Asteroid Intercept System
March 8, 2013

Engineers Seek To Save Earth From Asteroids

Lee Rannals for - Your Universe Online

The combination of new technology, a growing interest in astronomy, and more media hype has led to an even bigger fear of "what if" scenarios for potentially hazardous asteroids. However, Iowa State engineers say they are coming up with a few ideas to help save our planet from a repeat of the asteroid-impact that led to the dinosaur annihilation.

Bong Wie and colleagues from Iowa State will be presenting a paper as part of NASA's Technology Day on the Hill in Washington D.C. next month, showing off their research into an asteroid intercept system. Wie is also working on a $500 million test mission for the scenario.

The team believes it would take the power of a nuclear missile to break an asteroid into harmless pieces when there isn't sufficient warning to use non-nuclear defenses. He and his team have drawn up a plan for the Armageddon-day scenario.

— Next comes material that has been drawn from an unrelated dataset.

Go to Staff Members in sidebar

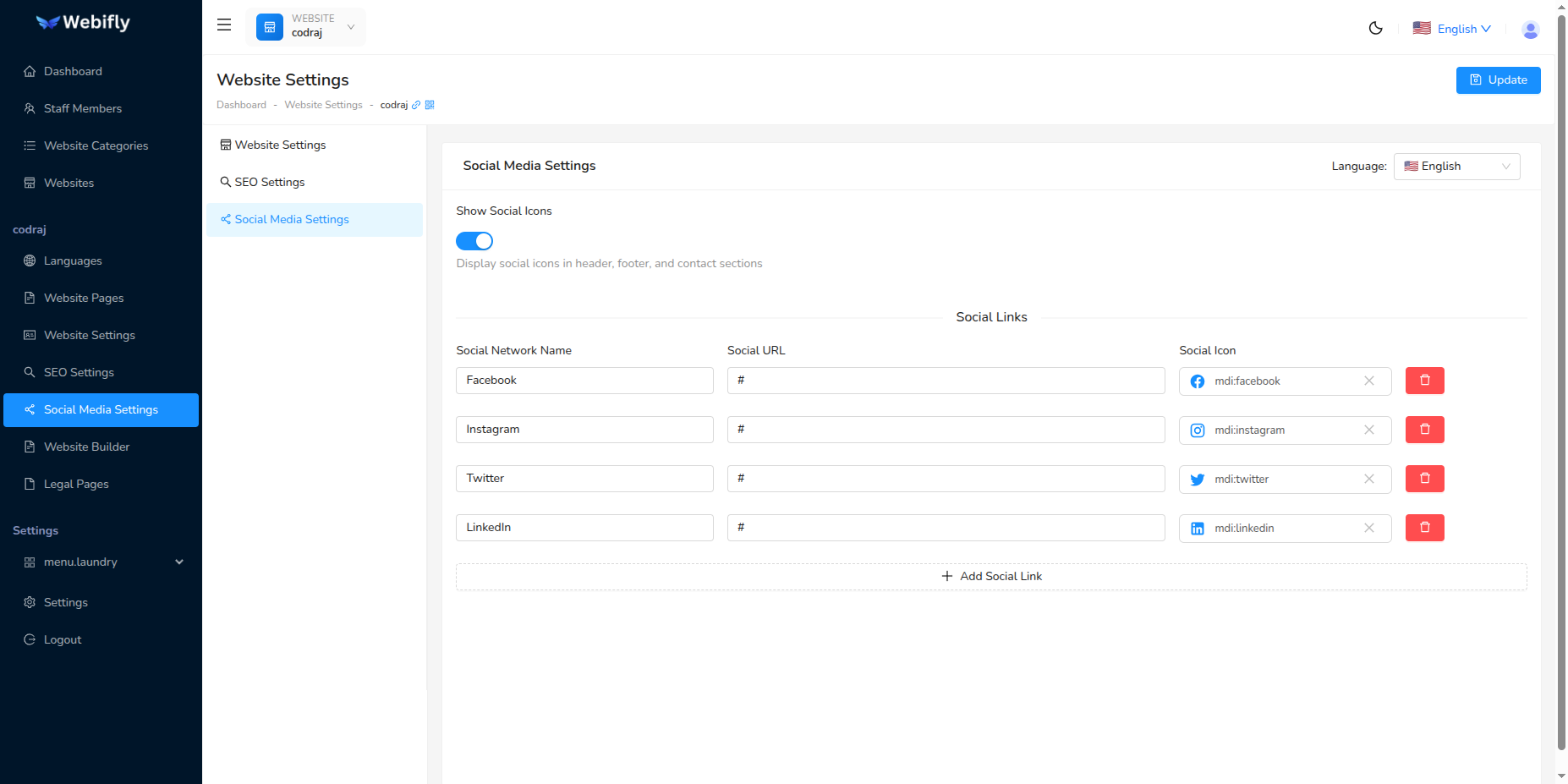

According to the scenario, a satellite carrying a nuclear device would have to be launched into orbit with a trajectory that would intercept an incoming asteroid that is between 163- and 984-feet across. The satellite could travel for up to 30 days before reaching the asteroid, after which it would be hitting the asteroid at a speed of 6.2 miles per second, creating a large crater in the hazardous asteroid.

Just before the impact, the nuclear device would be released from the back of the satellite, creating a slight delay in detonation, allowing the satellite to create the crater the bomb would set itself off in. The team believes that this explosion from inside the crater would be enough to blast the asteroid apart.

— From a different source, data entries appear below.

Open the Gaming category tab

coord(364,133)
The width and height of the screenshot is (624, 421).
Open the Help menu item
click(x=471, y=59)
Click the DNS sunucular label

"The overall effect of an explosion under the surface is 20 times larger than an explosion on the surface," Wie said.

The researchers say the asteroid would break up into large chunks, and less than 0.1 percent of those chunks would enter the Earth's atmosphere.

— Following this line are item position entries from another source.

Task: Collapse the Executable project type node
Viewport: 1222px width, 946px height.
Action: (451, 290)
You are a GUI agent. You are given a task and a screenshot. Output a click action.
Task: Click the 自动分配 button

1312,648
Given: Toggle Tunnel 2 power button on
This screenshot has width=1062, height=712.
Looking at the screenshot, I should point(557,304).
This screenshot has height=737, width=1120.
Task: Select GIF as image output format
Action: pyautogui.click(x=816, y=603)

"We have all the technology,” Wie said. “We don´t need anything new. But we need to engineer, integrate and assemble these technologies. And we need practice."

John Basart, a professor emeritus of electrical and computer engineering who is volunteering his time on the research, says that if we are going to prepare for these future scenarios, then we have to get started before actually discovering the asteroid.

"It´s terribly complicated. If we learn an asteroid is going to hit in a year, we don´t have a lot of time to prepare," said Basart. "One thing we´ve learned in science over the last 50 years is how violent our universe is. Yes, we have a violent universe and it´s important for our human race to plan for this. It´s not a matter of if; it´s when."

Wie said it is time to kick start a test mission, by building an unarmed prototype satellite and launch an actual test to see if a target asteroid can be hit. As an example for success, he pointed to NASA's Deep Impact Mission in July 2005. During this mission, a NASA spacecraft crashed into a comet measuring 4.7 by 3 miles, creating a crater 82 feet deep and 328 feet wide. The purpose of this mission was to expose the comet's interior, so the flyby spacecraft would have the opportunity to snap a few photos and collect spectroscopy data.

"We have done that with a large comet, but not with a 300-meter or a 50-meter asteroid," Wie said. "Now is the time to talk about a test mission,” he said. “It is time to develop a plan and demonstrate this concept."

NASA's Deep Impact spacecraft took a series of images of comet ISON over a 36-hour period in January earlier this year. This comet is expected to be making its debut in our sky towards the end of this year, possibly becoming as bright as the moon.